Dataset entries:

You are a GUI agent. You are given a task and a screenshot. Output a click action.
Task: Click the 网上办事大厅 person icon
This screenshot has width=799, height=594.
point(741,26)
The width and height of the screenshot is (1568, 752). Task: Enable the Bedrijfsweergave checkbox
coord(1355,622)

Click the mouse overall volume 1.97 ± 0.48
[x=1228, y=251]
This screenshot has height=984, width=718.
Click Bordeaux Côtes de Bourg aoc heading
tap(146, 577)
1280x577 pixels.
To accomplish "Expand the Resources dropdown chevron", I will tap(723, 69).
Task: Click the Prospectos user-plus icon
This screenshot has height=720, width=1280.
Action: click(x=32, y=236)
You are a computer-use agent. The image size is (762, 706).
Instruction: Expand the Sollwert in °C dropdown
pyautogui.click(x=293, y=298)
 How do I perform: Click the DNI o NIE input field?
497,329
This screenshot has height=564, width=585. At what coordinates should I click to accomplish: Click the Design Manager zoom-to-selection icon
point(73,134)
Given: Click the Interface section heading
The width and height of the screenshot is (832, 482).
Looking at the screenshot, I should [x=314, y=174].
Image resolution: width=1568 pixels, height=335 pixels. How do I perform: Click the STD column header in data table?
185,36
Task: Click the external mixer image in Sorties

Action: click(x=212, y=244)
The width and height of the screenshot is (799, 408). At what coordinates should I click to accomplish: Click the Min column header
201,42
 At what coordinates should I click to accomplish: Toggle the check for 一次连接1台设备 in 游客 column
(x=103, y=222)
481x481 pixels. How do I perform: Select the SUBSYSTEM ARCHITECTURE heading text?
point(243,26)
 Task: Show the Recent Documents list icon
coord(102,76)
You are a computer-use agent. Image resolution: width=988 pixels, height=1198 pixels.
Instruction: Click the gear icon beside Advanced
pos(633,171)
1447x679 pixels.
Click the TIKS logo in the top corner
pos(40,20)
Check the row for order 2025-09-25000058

WHAT THIS TASK INVOLVES: Write out a word-for-word copy of every entry above.

OUTPUT FOR THIS EXERCISE:
You are a GUI agent. You are given a task and a screenshot. Output a click action.
Task: Click the 网上办事大厅 person icon
This screenshot has width=799, height=594.
point(741,26)
The width and height of the screenshot is (1568, 752). Task: Enable the Bedrijfsweergave checkbox
coord(1355,622)

Click the mouse overall volume 1.97 ± 0.48
[x=1228, y=251]
This screenshot has height=984, width=718.
Click Bordeaux Côtes de Bourg aoc heading
tap(146, 577)
1280x577 pixels.
To accomplish "Expand the Resources dropdown chevron", I will tap(723, 69).
Task: Click the Prospectos user-plus icon
This screenshot has height=720, width=1280.
Action: click(x=32, y=236)
You are a computer-use agent. The image size is (762, 706).
Instruction: Expand the Sollwert in °C dropdown
pyautogui.click(x=293, y=298)
 How do I perform: Click the DNI o NIE input field?
497,329
This screenshot has height=564, width=585. At what coordinates should I click to accomplish: Click the Design Manager zoom-to-selection icon
point(73,134)
Given: Click the Interface section heading
The width and height of the screenshot is (832, 482).
Looking at the screenshot, I should [x=314, y=174].
Image resolution: width=1568 pixels, height=335 pixels. How do I perform: Click the STD column header in data table?
185,36
Task: Click the external mixer image in Sorties

Action: click(x=212, y=244)
The width and height of the screenshot is (799, 408). At what coordinates should I click to accomplish: Click the Min column header
201,42
 At what coordinates should I click to accomplish: Toggle the check for 一次连接1台设备 in 游客 column
(x=103, y=222)
481x481 pixels. How do I perform: Select the SUBSYSTEM ARCHITECTURE heading text?
point(243,26)
 Task: Show the Recent Documents list icon
coord(102,76)
You are a computer-use agent. Image resolution: width=988 pixels, height=1198 pixels.
Instruction: Click the gear icon beside Advanced
pos(633,171)
1447x679 pixels.
Click the TIKS logo in the top corner
pos(40,20)
Check the row for order 2025-09-25000058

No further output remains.